Yes this is probably a bug of the implemantation. I do not remember what we
wrote in the papers
>
> frank
>
> On 30 May 2013, at 7:51, stephane ducasse <[email protected]> wrote:
>
>> Hi frank
>>
>> normally it does not make sense to use two times the same trait. So I do not
>> really understand
>> how it could work.
>>
>> So now when you have two traits
>> T1
>> T2
>>
>> minus lets you erase selectively one message x from T1 if it is also
>> available in T2
>> and without having to redefine it into the composite.
>>
>> Stef
>>
>>> I have a Trait TGroup that requires #*, #identity and #inverse. I want
>>> to construct a TField by composing TGroup with itself. One TGroup will
>>> form the operations #*, #one, and #reciprocal while the other will
>>> form #+, #zero and #negated.
>>>
>>> I don't want #identity or #inverse, because these apply to one
>>> operation, and it makes TField's API ambiguous. That's what
>>> TraitExclusion is for.
>>>
>>> I had thought I could say
>>>
>>> (TGroup @ {#identity->#zero. #* -> #+. #inverse->#negated} + TGroup @
>>> {#identity->#one. #inverse->#reciprocal}) - {#identity. #inverse}
>>>
>>> but TraitComposition >> #- says that exclusion binds tighter than +.
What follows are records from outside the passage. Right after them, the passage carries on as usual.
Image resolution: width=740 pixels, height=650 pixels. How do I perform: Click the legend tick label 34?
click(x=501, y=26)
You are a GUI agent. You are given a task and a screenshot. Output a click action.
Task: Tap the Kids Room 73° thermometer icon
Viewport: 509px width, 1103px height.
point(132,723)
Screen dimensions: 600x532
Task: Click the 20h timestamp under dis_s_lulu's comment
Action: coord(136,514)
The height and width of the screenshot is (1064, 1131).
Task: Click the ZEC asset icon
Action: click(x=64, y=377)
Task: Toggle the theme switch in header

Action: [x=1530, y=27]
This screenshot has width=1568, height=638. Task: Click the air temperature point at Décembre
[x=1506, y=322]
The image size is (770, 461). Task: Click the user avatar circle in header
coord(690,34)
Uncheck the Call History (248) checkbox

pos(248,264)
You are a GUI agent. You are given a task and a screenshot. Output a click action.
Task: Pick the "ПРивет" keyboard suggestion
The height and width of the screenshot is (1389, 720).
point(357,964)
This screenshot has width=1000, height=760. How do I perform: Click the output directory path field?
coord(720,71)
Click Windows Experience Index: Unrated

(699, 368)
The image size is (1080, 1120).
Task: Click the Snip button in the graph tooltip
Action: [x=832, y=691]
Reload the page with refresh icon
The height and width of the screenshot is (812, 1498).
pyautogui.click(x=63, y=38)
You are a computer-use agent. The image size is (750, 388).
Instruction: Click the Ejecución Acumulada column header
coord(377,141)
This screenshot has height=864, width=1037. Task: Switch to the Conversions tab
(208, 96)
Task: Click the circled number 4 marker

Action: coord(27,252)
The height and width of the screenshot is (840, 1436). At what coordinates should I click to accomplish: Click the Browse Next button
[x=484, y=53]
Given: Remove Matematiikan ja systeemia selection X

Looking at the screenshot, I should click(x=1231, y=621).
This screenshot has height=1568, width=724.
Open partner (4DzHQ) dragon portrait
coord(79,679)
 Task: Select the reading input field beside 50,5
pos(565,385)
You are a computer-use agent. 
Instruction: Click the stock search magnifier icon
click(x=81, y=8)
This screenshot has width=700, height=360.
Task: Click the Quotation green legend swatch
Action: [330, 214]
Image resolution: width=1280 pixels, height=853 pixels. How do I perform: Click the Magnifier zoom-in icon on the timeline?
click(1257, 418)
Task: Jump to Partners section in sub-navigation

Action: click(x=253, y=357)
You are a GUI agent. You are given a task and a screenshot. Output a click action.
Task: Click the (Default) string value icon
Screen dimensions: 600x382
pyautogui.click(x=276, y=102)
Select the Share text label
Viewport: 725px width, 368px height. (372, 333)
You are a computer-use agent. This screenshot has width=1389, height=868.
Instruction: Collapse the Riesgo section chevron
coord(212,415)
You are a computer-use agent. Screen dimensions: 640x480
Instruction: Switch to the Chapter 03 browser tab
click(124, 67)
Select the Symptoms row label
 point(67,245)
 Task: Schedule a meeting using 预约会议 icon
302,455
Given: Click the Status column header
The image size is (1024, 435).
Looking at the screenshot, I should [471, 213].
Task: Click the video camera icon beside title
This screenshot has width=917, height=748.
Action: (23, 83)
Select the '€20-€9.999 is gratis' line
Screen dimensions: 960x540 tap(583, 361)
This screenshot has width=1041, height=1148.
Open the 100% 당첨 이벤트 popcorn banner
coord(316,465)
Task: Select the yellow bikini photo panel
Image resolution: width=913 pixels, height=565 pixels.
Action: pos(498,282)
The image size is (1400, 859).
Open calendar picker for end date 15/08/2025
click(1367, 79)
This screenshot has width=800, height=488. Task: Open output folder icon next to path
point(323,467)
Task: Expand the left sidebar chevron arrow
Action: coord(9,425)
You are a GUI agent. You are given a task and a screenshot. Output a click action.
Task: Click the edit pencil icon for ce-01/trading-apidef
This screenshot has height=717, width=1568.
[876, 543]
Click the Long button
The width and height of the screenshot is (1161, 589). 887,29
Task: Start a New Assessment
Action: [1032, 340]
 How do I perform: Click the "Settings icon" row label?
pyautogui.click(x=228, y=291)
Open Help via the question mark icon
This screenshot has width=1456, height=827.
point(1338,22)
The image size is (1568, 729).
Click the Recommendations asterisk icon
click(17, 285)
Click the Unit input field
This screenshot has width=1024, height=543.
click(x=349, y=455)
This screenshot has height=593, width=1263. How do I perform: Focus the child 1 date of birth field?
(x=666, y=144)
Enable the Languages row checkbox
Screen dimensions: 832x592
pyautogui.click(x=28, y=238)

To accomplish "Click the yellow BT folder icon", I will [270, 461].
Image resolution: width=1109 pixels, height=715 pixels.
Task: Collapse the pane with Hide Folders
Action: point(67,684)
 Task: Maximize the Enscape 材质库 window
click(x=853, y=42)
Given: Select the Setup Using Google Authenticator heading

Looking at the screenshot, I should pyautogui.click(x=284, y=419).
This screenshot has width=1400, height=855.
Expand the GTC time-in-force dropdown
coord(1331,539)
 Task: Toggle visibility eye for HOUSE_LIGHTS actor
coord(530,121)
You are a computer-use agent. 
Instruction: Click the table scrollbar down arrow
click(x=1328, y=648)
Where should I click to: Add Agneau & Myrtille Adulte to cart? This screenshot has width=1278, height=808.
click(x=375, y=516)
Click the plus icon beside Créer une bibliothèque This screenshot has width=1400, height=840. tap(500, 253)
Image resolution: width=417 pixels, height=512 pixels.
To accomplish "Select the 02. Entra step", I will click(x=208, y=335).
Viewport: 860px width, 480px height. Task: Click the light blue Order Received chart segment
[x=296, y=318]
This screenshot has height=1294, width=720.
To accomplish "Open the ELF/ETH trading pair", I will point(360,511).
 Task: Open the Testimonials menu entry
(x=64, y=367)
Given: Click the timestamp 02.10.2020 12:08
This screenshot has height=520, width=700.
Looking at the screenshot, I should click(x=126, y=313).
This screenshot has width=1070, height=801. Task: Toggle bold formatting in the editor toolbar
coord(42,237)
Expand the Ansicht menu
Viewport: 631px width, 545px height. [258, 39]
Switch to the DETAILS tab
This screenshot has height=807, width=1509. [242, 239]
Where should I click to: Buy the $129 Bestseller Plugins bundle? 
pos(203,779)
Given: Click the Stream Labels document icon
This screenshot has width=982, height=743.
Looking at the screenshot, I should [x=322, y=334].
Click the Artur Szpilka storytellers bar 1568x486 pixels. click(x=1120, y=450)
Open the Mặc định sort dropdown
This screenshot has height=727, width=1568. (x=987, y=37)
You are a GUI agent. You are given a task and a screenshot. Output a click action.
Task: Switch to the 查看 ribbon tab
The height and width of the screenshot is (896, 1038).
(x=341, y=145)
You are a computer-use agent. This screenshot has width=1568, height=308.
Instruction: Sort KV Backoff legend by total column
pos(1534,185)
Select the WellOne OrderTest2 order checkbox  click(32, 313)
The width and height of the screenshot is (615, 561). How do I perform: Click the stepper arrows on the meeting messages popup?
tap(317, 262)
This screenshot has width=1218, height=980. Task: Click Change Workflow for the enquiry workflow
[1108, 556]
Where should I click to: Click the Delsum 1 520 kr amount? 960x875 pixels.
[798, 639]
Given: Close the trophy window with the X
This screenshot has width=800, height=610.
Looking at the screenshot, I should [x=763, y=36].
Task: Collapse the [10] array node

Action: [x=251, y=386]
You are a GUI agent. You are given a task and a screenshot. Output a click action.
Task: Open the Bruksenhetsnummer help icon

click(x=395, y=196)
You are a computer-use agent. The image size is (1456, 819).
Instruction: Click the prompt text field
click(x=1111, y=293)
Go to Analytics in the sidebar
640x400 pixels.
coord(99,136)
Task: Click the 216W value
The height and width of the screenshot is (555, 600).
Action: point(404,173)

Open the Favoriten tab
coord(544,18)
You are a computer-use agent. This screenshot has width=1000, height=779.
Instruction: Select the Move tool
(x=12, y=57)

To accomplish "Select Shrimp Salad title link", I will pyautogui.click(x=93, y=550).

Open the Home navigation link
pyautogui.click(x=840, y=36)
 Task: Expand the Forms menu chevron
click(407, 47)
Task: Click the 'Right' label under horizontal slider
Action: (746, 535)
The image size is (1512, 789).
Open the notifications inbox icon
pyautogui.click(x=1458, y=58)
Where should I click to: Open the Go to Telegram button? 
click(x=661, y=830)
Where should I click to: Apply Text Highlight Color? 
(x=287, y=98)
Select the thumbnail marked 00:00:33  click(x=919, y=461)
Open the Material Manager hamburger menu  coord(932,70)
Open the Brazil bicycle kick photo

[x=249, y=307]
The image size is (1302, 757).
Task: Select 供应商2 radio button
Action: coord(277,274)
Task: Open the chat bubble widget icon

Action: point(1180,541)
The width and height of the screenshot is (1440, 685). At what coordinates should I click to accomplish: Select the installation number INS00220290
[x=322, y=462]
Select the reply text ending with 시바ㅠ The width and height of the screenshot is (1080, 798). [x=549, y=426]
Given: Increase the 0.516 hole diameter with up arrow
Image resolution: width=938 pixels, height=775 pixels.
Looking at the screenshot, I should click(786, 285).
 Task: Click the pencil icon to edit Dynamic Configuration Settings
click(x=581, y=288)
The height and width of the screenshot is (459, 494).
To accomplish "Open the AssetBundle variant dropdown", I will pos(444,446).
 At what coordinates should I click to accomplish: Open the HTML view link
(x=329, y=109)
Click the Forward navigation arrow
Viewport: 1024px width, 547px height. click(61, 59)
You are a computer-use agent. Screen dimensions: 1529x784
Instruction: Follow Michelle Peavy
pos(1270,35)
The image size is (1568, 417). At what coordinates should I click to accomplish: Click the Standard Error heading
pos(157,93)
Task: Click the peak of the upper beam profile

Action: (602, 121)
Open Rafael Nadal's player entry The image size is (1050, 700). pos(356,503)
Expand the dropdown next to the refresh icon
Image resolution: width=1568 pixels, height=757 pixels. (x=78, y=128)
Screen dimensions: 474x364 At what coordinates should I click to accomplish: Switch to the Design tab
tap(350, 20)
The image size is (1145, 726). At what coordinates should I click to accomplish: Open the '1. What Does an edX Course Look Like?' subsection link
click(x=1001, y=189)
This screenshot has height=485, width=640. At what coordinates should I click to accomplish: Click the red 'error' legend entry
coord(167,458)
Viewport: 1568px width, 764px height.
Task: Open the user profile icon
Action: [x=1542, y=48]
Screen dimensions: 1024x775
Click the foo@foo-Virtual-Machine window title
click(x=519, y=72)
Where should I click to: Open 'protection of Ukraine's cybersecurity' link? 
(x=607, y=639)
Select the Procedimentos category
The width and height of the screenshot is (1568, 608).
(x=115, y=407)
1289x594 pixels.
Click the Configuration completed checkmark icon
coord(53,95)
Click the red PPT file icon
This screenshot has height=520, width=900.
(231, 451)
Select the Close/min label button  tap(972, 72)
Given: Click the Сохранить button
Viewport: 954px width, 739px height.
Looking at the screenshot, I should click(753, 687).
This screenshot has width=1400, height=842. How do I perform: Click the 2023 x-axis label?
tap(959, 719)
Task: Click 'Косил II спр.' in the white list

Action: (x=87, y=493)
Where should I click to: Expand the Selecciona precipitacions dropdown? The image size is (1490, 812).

>>> So in effect the above composition is the same as
>>>
>>> TGroup @ {#identity->#zero. #* -> #+. #inverse->#negated} + (TGroup @
>>> {#identity->#one. #inverse->#reciprocal} - {#identity. #inverse})
>>>
>>> In short, to remove the undesirable #identity and #inverse I have to
>>> exclude from both sides of the composition:
>>>
>>> TGroup @ {#identity->#zero. #* -> #+. #inverse->#negated} -
>>> {#identity. #inverse} + TGroup @ {#identity->#one.
>>> #inverse->#reciprocal} - {#identity. #inverse}
>>>
>>> My question is this: what is the reason for - binding more tightly
>>> than +? Why is it _not_ desirable to have - distribute over +?